Write out the listing verbatim, beginning with the line containing "Given: Select the 嗜血追击 passive skill" and continuing through the line containing "Select slide 3 thumbnail", both included. Omit the pictures from your answer.

* _DATA FOR THE TASK_:

Begin

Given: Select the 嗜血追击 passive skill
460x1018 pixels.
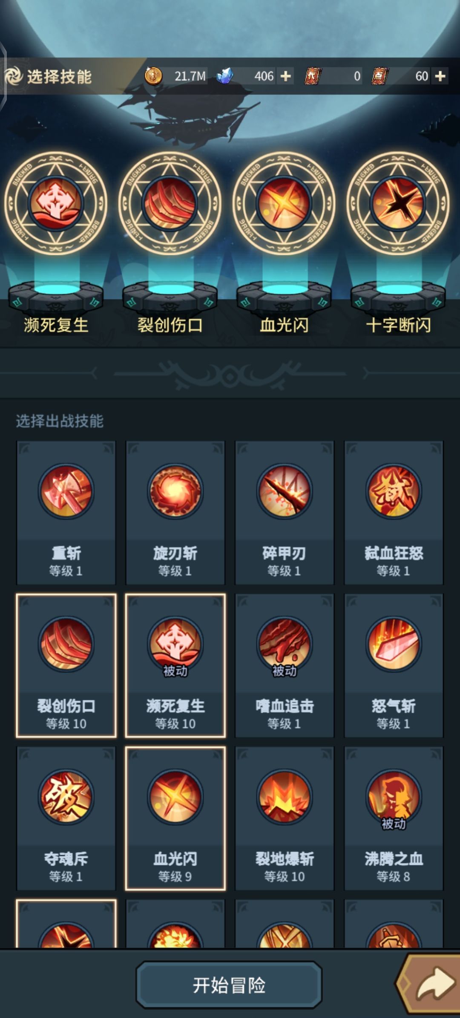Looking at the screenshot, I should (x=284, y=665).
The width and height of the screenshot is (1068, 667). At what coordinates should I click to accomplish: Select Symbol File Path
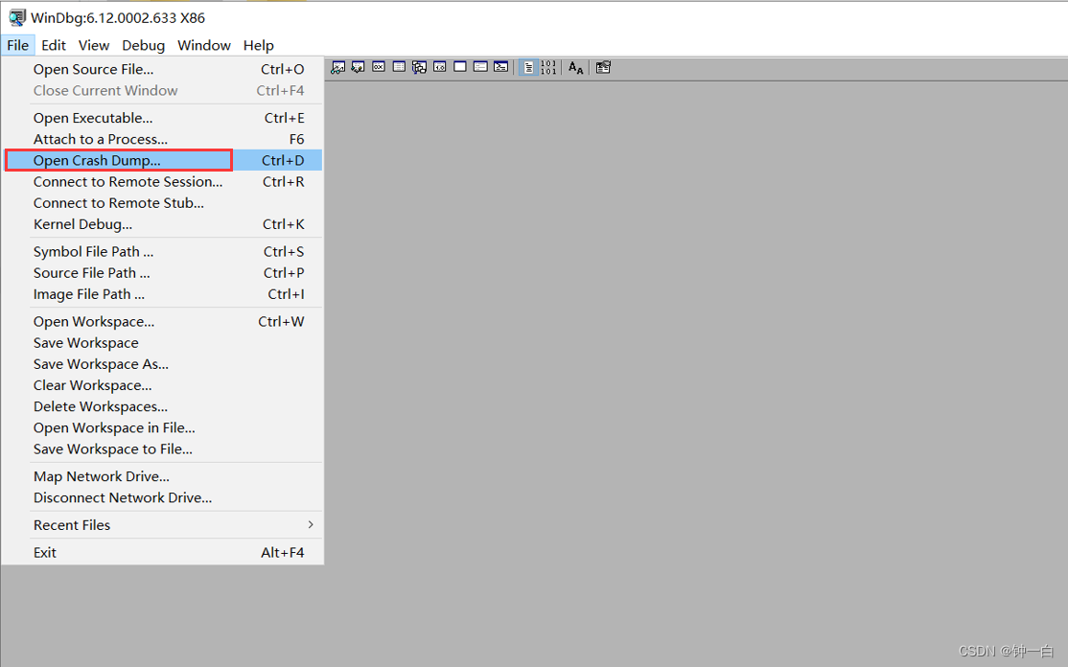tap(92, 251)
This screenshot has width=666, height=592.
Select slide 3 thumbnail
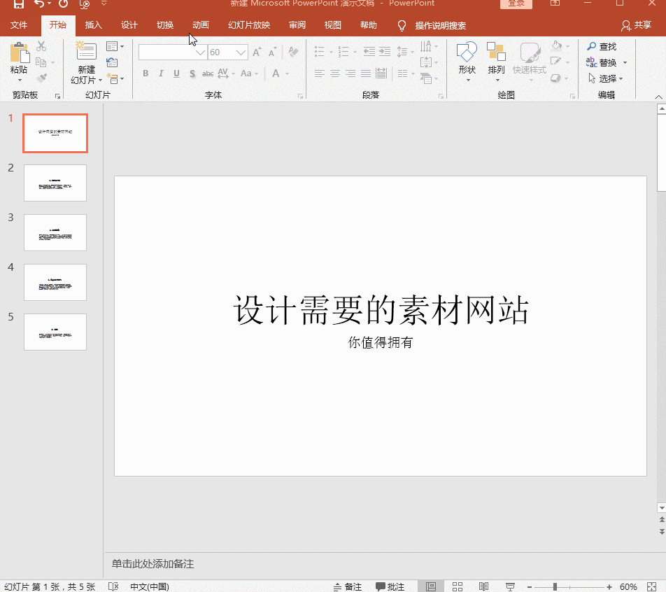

End
Begin

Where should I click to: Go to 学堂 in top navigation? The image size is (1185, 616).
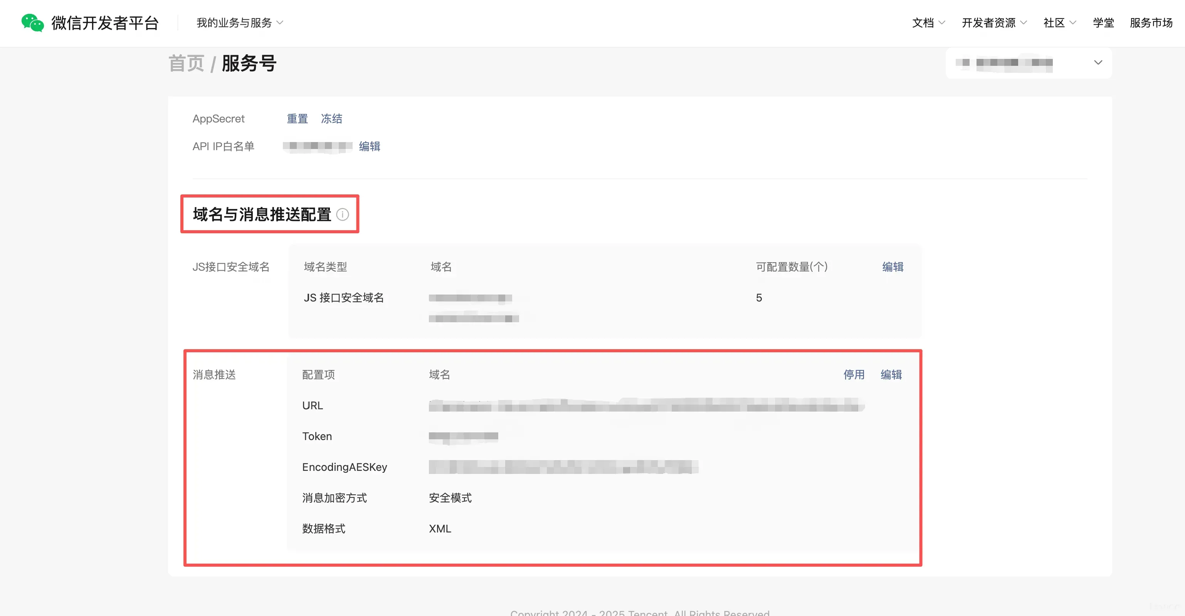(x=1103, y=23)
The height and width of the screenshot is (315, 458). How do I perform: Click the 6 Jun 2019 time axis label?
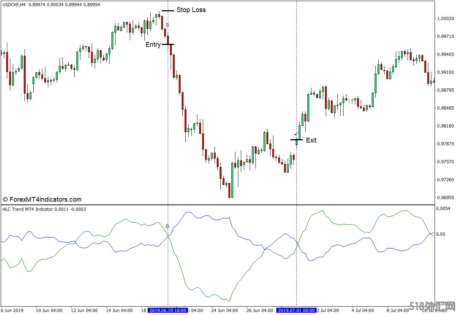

End

* _ANSWER_:
Given: Select the 嗜血追击 passive skill
460x1018 pixels.
Looking at the screenshot, I should (x=284, y=665).
The width and height of the screenshot is (1068, 667). At what coordinates should I click to accomplish: Select Symbol File Path
tap(92, 251)
This screenshot has width=666, height=592.
Select slide 3 thumbnail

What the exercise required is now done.